# AutoGlym Paint Renovator



## JayOW (Dec 8, 2008)

Any one used the above? Anyone know if its any good?

Cheers


----------



## roscopervis (Aug 22, 2006)

It does a job, but there are far better options out there. Paint Renovator is quite harsh and old school, leaving its own marring which will need to be correctoed by something else.


----------



## JayOW (Dec 8, 2008)

Ah, Ok, i have just bought some Poorboys SSR3 in a hope to get rid of some deep scratches, anyone know of anything that will work well on deep scratches that are now down to primer although someone has tried painting them with rattle cans...


----------



## Guest (Dec 15, 2008)

I find paint renovator to be quite poor, as suggested it will leave its own marring and you can get the same effect of what it does by using SRP with considerable pressure, it may take a few goes, but its a better option than paint renovator imho...

Even rubbing between fingers paint renovator feels very harsh.


----------



## Gandi (Dec 18, 2007)

I was told on one of the AG days its not even as harsh as there Finishing Polish from the Bodyshop Range


----------



## Guest (Dec 15, 2008)

The bottle I have is very old, that could well be the reason, but you can definately feel the abrasive of it between fingers..


----------



## Gandi (Dec 18, 2007)

G220 said:


> The bottle I have is very old, that could well be the reason, but you can definately feel the abrasive of it between fingers..


Agreed it defo feels harsher but i believe this is due to the abrasive used, but the Fella at AG defo said PR is not that harsh, id say on par with Scratch X, although IMO the later is better


----------



## dschia (Sep 21, 2008)

I find it pretty good for hand thought I am not sure whether it hides or remove scratches. It may marr some soft paint and to reduce the chance, i would rub it with softer stroke. I believe it can't be compare with the bodyshop range as it suppose to be use differently. The retail PR is suppose to be use with hand and is white in colour, while the bodyshop paint renovator is to be buff at high RPM and is green in colour.


----------



## adam87 (Dec 11, 2008)

jallum said:


> Ah, Ok, i have just bought some Poorboys SSR3 in a hope to get rid of some deep scratches, anyone know of anything that will work well on deep scratches that are now down to primer although someone has tried painting them with rattle cans...

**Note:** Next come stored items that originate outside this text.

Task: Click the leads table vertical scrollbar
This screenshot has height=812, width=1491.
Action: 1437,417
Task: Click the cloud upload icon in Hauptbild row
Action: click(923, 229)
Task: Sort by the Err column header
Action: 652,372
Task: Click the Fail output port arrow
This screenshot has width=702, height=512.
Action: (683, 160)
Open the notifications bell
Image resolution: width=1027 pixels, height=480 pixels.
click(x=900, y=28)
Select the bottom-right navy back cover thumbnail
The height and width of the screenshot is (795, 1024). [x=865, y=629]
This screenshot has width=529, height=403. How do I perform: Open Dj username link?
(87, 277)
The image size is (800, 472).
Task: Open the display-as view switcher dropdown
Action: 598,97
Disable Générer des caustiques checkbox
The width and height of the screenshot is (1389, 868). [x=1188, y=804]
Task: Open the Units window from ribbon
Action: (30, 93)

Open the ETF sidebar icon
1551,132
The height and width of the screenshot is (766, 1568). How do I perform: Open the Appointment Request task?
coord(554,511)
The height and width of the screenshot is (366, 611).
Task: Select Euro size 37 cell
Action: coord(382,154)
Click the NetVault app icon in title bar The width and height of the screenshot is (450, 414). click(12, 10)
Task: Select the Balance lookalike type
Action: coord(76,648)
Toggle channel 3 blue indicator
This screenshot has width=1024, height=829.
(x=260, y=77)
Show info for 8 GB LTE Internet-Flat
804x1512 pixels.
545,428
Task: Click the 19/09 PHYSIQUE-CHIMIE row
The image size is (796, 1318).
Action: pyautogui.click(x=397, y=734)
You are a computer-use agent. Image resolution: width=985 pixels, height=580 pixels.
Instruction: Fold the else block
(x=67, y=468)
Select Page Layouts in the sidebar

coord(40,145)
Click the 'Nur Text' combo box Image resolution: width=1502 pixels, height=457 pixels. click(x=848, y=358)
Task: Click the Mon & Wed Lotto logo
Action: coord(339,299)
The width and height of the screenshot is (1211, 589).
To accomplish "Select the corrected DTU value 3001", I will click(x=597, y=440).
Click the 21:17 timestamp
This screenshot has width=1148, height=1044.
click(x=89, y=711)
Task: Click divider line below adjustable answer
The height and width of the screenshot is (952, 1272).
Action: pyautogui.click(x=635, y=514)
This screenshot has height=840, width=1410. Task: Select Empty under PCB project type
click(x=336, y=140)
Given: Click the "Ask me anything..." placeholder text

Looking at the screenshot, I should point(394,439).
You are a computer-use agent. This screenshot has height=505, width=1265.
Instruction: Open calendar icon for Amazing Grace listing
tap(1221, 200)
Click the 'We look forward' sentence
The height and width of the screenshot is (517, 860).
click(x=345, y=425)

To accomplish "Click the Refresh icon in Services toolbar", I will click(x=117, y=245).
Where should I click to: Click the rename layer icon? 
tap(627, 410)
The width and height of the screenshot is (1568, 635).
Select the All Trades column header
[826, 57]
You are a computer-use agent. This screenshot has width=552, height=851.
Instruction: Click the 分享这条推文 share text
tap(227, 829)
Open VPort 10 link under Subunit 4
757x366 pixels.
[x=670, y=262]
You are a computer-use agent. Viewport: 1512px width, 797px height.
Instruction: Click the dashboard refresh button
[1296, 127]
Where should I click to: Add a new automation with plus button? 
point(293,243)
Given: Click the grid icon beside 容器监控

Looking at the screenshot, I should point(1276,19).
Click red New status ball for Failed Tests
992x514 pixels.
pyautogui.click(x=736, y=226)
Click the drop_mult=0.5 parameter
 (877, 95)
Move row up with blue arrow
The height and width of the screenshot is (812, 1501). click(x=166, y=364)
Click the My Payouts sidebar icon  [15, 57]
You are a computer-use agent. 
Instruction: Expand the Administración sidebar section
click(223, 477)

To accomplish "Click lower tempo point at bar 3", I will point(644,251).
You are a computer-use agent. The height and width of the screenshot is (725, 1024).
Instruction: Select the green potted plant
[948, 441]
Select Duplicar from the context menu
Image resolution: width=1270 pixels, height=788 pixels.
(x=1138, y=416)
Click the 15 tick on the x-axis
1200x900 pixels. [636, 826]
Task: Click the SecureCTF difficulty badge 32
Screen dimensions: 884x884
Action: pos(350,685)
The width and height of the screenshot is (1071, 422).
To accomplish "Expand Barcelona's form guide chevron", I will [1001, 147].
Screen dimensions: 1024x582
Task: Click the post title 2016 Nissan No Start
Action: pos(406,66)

if the scratch is down to primer, cutting compound will not get rid of it, it may make it slightly less visable, but if u dont want to paint then really ur only option is to touch it up and sand it flat. Someone has tired to paint with rattle cans?! a scratch?! 

sounds like if u want a flawless finish ur gona have to get it painted.


----------



## dave955 (May 27, 2008)

ive got it , find it ok'ish


----------



## cookie_ek4 (Apr 14, 2008)

used it and never plan to go back. horrible stuff, i found it a pain in the ass to remove.
as mentioned megs sratch x will probably do the trick but then again so will a compound and a good machine polish.


----------



## PootleFlump (Jan 1, 2006)

I've used it to polish up a severly oxidised car followed by SRP and I was pleased with the finish. Applied by rotary.


----------



## Guest (Dec 15, 2008)

Intresting... I had little/no sucsess with my oxidised paintwork using renovator, cookie also brought up a good point that it is a total pain to remove... Also as above my bottle was quite old.

It does go to show that different paints and the likes can cause quite a big difference with what products they work with.


----------



## Dipesh (Oct 12, 2007)

I've used this a few times in the past, infact i think i still got a little bit left! 

Its rather average by machine, but by hand, its a nightmare!


----------



## Avanti (Jan 17, 2006)

jallum said:


> Any one used the above? Anyone know if its any good?
> 
> Cheers


Are you sure you need to use paint renovator? It is only really required on the most of oxidised paintwork, we are talking like red paint that is not only pink but almost white.


----------